I wanted to develop an XMPP client as a part of some Android app which needs messaging capability, various XMPP servers are available for free download. I chose Ejabberd 2.1.11 because it has a windows version. I installed it, created a server named 'xmpp-server' and 'admin' user. We can start the server by double clicking the start-ejabberd icon created on desktop. It pops up a web page with a link for admin interface where we can manage the server and do stuff like creating more users etc.

I found this link very useful to develop the android app and it also provides the source code for an app named XMPPClient. I downloaded it and tried to run it. It was developed in IntelliJ, I just imported it in Eclipse and made changes where needed. I USB connected my Samsung Galaxy 3 and ran the app from eclipse directly into my mobile. 

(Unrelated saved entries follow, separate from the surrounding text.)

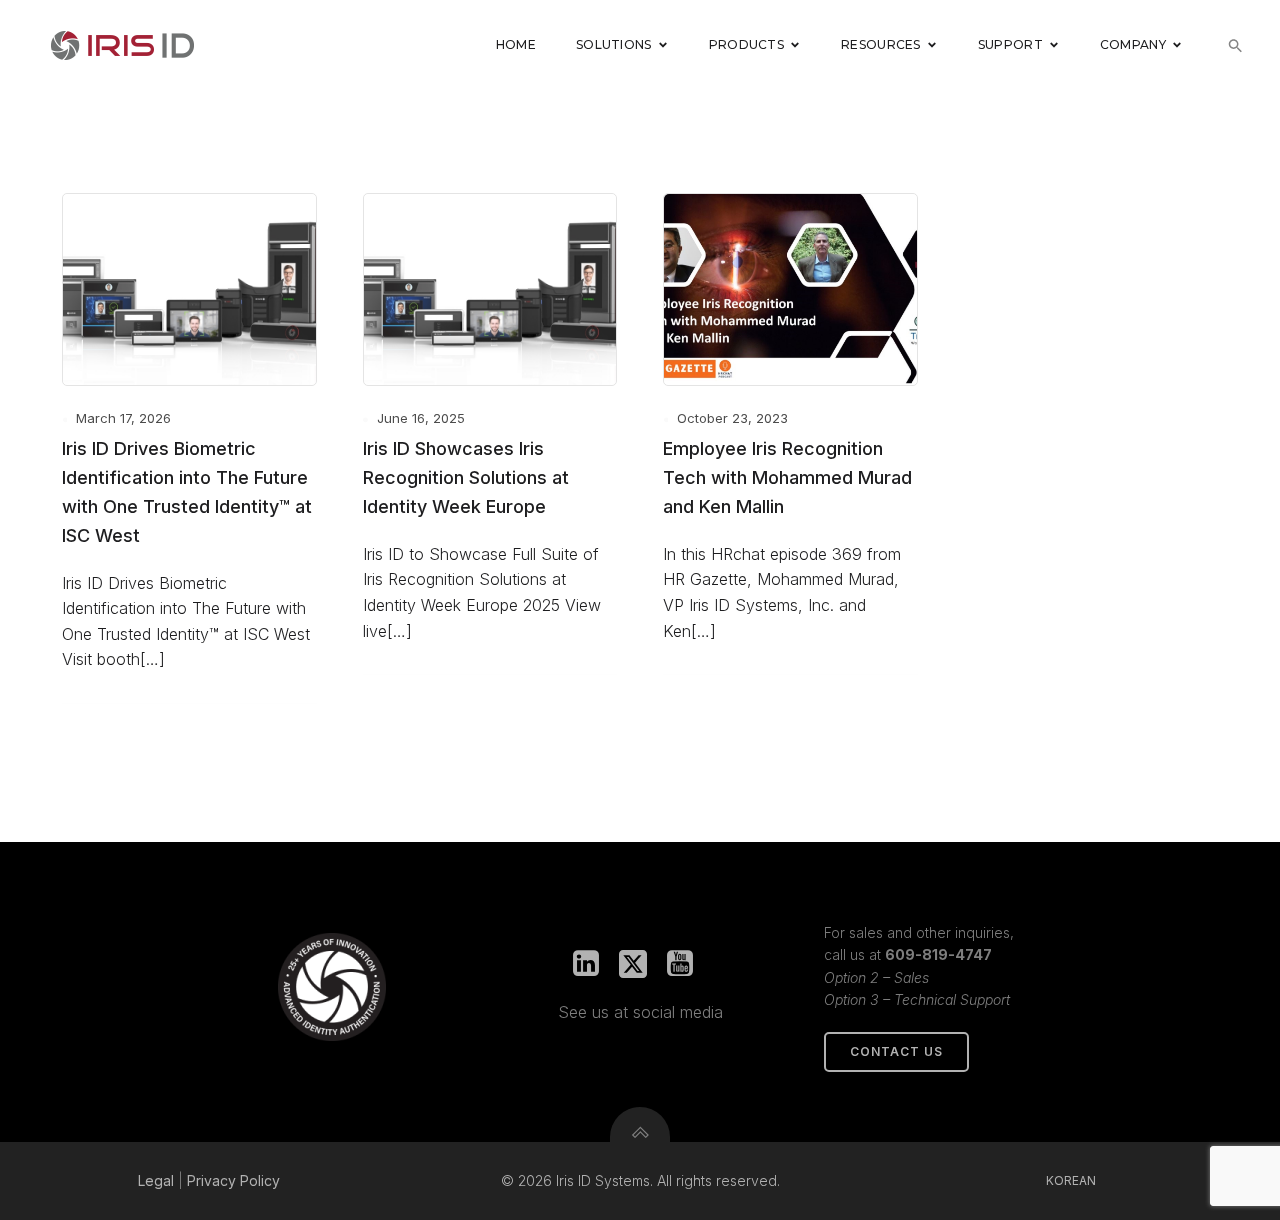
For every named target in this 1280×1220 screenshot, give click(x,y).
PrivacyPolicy (233, 1180)
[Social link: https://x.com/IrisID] (640, 964)
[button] (1235, 45)
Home (516, 44)
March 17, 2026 (123, 418)
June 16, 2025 (421, 418)
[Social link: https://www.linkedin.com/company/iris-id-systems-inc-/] (593, 964)
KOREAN (1071, 1180)
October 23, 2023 (732, 418)
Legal (156, 1180)
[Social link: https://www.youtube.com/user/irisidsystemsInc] (687, 964)
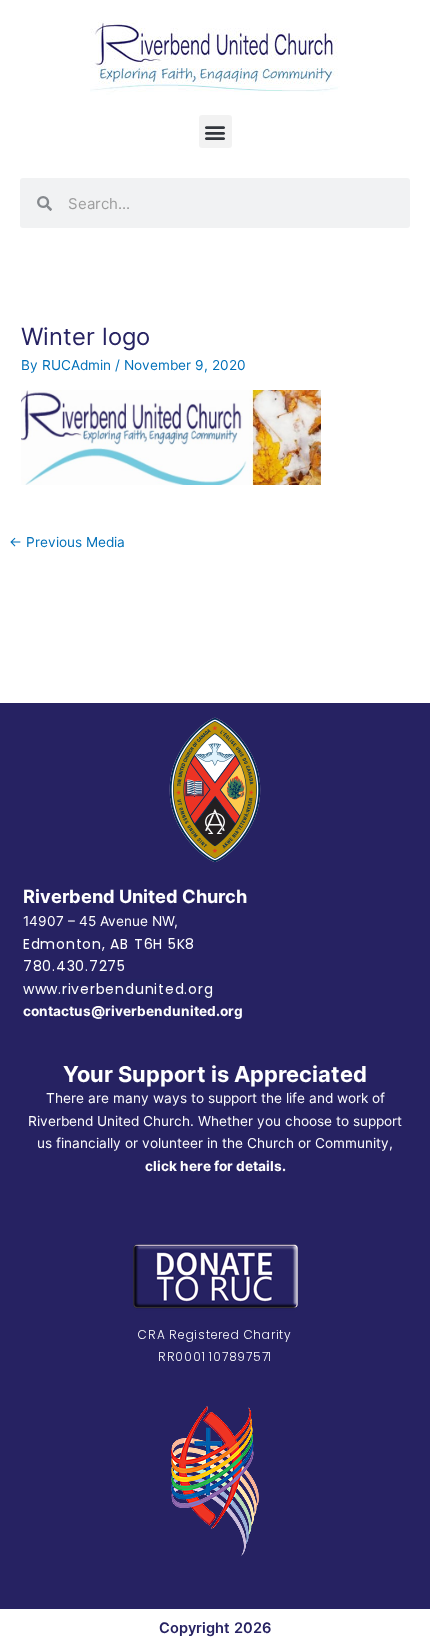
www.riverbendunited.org (118, 989)
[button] (215, 131)
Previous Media (67, 542)
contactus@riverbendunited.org (133, 1011)
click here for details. (215, 1166)
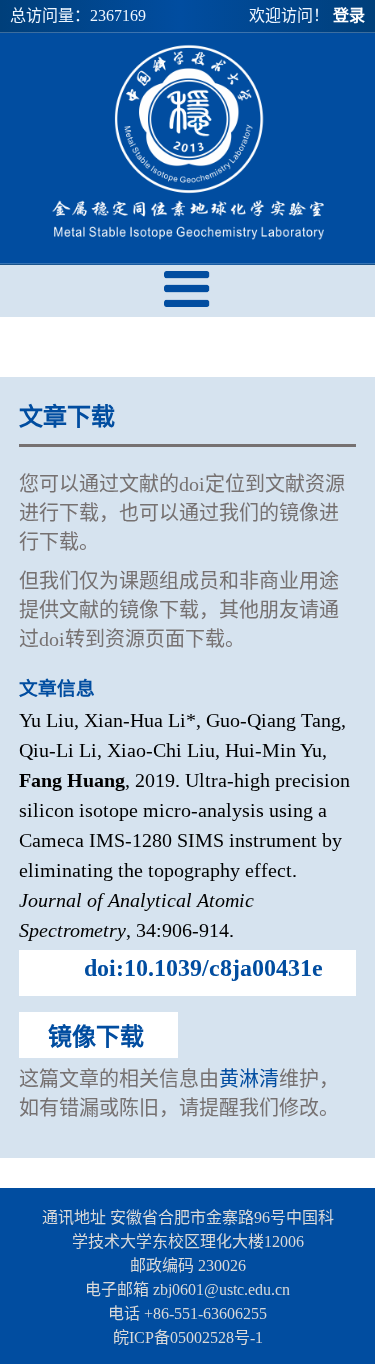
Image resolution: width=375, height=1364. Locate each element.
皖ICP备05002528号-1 (188, 1337)
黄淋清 (249, 1079)
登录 (349, 15)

The XMPPClient app worked perfectly, I was able to log-in (with gmail credentials) using the details provided in the screen shots in that link. I was able to send and receive messages to another google account by providing another gmail address. But my goal was to use my own XMPP server instead of gmail server. So while creating ConnectionConfiguration, I used my IP address for HOST, the port will remain same as 5222 and the service has to be modified to the XMPP server instance I created while installation (xmpp-server in my case).

ConnectionConfiguration conConfig = new ConnectionConfiguration(host, Integer.parseInt(port), service);

Both of my android device & laptop where XMPP server is running are connected to my WIFI network, so I used my LOCAL WiFi IP address of my laptop as host (make sure the XMPP server is up and running). The XMPPClient app in the above link aims to connect to gmail server so it uses smack.jar, whereas in our case we are trying to connect to an XMPP server from Android, so we have to use ASmack jar instead of Smack jar which can be downloaded here. Make sure you add the ASmack jar in lib folder of the app, add it to build path and remove smack jar.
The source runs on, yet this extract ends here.